:: Job 1 ::
Rewrite the excerpt on multi-POW difficulty algorithms, everything from "Difficulty algorithms in" down to "are efficiently competitive.", with "timestamps" replaced by "block timestamps".

:: Excerpt to read ::
Difficulty algorithms in multi-pow
The best if not only correct way do a difficulty algorithm for multiple POWs is to keep their calculations separate. You can use the same difficulty algorithm for each POW, but its inputs are the prior difficulties and timestamps for the given POW. If there are 5 POWs allowed, their target block times are 5x the block time for the coin. I will assume there is no requirement for the POWs to be used with equal frequency like Raven and Pigeon, but this chain work metric can be used in that scheme too.
Off-chain real-world value of reward+fees is the absolute measure of work if the mining markets are efficiently competitive.

Saved data entries

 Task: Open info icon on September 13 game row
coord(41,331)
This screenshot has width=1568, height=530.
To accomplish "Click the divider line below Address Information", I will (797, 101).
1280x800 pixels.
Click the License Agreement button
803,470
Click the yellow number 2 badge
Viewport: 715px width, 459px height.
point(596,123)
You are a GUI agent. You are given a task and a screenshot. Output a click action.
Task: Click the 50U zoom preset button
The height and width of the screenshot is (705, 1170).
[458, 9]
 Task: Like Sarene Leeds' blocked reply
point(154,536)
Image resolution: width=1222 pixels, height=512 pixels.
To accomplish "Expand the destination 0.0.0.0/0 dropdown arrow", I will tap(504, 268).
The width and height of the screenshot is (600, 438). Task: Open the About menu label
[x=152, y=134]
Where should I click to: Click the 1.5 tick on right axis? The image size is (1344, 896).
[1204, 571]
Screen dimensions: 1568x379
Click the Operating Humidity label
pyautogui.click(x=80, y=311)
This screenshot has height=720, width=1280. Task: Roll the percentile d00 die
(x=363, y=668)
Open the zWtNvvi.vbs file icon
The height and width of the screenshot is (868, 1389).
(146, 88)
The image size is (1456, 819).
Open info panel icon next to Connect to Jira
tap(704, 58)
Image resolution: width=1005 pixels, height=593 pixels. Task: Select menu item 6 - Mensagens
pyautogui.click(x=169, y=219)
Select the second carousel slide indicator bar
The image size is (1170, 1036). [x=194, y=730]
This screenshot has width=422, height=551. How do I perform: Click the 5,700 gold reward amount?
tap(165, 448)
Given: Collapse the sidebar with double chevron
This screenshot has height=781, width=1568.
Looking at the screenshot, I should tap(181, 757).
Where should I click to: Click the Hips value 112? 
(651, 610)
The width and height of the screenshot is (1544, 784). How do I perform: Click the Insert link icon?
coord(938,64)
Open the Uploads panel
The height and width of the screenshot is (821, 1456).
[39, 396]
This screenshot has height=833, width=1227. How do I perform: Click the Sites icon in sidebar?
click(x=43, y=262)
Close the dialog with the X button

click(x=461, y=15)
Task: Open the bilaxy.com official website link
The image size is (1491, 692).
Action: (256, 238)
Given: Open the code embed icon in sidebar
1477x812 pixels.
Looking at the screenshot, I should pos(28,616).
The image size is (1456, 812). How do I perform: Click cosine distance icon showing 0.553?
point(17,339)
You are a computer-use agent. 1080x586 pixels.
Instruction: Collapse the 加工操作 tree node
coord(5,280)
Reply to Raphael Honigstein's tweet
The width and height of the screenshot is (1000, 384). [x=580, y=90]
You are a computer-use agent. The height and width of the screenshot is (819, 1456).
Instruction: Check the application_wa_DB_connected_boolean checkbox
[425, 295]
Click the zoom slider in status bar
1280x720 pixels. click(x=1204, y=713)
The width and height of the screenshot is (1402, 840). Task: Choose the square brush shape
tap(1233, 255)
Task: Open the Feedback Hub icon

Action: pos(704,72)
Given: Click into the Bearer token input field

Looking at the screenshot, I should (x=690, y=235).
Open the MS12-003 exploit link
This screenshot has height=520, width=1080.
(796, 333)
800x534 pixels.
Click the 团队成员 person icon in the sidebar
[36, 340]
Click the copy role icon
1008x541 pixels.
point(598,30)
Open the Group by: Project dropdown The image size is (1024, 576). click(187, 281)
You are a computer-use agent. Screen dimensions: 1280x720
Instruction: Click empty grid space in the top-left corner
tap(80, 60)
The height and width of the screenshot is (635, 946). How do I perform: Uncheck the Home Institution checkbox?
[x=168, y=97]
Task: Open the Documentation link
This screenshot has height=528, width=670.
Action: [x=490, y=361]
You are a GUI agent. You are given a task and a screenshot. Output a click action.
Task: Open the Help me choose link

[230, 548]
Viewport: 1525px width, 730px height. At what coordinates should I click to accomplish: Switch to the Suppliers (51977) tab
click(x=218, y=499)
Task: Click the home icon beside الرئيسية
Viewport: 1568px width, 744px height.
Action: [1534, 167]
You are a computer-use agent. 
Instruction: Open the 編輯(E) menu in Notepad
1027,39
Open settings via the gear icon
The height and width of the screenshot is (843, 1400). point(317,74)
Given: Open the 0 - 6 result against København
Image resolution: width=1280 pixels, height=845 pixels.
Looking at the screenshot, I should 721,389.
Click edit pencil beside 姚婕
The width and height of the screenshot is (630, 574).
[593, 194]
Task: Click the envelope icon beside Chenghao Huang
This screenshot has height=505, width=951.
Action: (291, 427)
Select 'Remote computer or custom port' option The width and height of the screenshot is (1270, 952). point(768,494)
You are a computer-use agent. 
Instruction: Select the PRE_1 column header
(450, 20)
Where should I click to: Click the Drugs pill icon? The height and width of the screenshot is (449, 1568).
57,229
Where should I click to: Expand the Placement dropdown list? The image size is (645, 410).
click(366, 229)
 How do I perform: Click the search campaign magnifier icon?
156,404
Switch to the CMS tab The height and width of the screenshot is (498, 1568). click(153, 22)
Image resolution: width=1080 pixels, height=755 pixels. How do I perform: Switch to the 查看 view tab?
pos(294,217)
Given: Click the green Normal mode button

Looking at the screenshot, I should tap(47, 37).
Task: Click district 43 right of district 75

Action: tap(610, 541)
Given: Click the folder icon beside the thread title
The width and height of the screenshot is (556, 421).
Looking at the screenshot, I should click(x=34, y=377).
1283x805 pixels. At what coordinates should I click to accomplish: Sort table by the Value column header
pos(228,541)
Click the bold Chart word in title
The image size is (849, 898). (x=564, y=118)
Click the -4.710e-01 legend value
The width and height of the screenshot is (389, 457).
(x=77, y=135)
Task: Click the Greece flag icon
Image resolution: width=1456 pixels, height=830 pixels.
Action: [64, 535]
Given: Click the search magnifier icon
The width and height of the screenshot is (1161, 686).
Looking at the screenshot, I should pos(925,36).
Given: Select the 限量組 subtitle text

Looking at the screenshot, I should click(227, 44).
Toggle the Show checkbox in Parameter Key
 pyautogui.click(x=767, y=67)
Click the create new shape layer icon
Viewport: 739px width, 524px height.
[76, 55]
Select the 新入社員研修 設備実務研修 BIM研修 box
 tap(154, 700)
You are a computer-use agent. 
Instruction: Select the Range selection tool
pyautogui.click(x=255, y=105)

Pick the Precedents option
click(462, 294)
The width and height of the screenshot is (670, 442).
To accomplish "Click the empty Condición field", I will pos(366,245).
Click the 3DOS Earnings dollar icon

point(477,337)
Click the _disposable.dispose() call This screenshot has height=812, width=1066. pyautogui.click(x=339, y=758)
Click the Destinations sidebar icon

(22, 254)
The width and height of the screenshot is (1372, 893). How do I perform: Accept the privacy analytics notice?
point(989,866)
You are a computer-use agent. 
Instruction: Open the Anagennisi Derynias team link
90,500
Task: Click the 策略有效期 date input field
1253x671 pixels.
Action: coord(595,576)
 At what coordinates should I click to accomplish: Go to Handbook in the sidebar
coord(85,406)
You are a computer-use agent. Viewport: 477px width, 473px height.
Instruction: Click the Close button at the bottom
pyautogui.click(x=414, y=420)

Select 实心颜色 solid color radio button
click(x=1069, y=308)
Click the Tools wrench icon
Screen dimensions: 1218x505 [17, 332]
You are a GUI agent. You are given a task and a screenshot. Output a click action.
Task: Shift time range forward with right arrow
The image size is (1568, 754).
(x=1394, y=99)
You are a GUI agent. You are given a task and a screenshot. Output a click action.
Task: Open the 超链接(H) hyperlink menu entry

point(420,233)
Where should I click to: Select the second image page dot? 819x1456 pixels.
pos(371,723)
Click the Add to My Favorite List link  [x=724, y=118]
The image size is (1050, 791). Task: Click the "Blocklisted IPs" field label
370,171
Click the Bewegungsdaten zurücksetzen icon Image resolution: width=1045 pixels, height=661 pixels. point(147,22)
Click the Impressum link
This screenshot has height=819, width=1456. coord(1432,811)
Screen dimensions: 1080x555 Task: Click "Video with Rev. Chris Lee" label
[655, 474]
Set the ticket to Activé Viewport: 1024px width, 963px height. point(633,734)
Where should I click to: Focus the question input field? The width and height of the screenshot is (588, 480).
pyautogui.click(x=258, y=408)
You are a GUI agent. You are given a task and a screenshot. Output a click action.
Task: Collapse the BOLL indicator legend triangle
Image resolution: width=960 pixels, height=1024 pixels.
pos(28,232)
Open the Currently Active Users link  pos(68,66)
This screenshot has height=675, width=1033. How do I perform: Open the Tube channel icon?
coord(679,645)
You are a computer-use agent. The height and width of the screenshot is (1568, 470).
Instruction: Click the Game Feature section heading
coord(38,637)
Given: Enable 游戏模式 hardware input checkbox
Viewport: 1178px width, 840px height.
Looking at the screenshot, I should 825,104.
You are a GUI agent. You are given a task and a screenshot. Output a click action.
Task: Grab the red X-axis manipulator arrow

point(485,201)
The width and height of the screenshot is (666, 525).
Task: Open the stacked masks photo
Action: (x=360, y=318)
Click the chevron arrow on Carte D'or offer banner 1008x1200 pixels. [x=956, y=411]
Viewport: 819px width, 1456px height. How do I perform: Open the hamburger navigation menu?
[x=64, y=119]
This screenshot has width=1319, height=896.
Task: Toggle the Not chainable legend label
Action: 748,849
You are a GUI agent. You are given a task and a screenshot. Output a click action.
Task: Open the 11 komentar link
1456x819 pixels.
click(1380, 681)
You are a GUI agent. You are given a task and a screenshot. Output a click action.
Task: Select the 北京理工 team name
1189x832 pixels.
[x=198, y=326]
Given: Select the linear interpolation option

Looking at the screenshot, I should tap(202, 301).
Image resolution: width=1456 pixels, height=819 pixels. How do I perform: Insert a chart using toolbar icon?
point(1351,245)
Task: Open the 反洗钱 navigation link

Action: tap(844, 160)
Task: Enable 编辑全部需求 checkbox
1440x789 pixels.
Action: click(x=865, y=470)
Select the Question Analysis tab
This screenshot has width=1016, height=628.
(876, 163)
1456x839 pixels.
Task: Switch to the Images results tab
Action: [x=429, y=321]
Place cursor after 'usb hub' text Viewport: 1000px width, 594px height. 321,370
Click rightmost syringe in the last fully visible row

:: Job 2 ::
Repeat exactly the rows from the line containing "Given: Click the folder" down to the line containing "pos(228,541)", both lines included.

:: Final result 1 ::
Difficulty algorithms in multi-pow
The best if not only correct way do a difficulty algorithm for multiple POWs is to keep their calculations separate. You can use the same difficulty algorithm for each POW, but its inputs are the prior difficulties and block timestamps for the given POW. If there are 5 POWs allowed, their target block times are 5x the block time for the coin. I will assume there is no requirement for the POWs to be used with equal frequency like Raven and Pigeon, but this chain work metric can be used in that scheme too.
Off-chain real-world value of reward+fees is the absolute measure of work if the mining markets are efficiently competitive.

:: Final result 2 ::
Given: Click the folder icon beside the thread title
The width and height of the screenshot is (556, 421).
Looking at the screenshot, I should click(x=34, y=377).
1283x805 pixels. At what coordinates should I click to accomplish: Sort table by the Value column header
pos(228,541)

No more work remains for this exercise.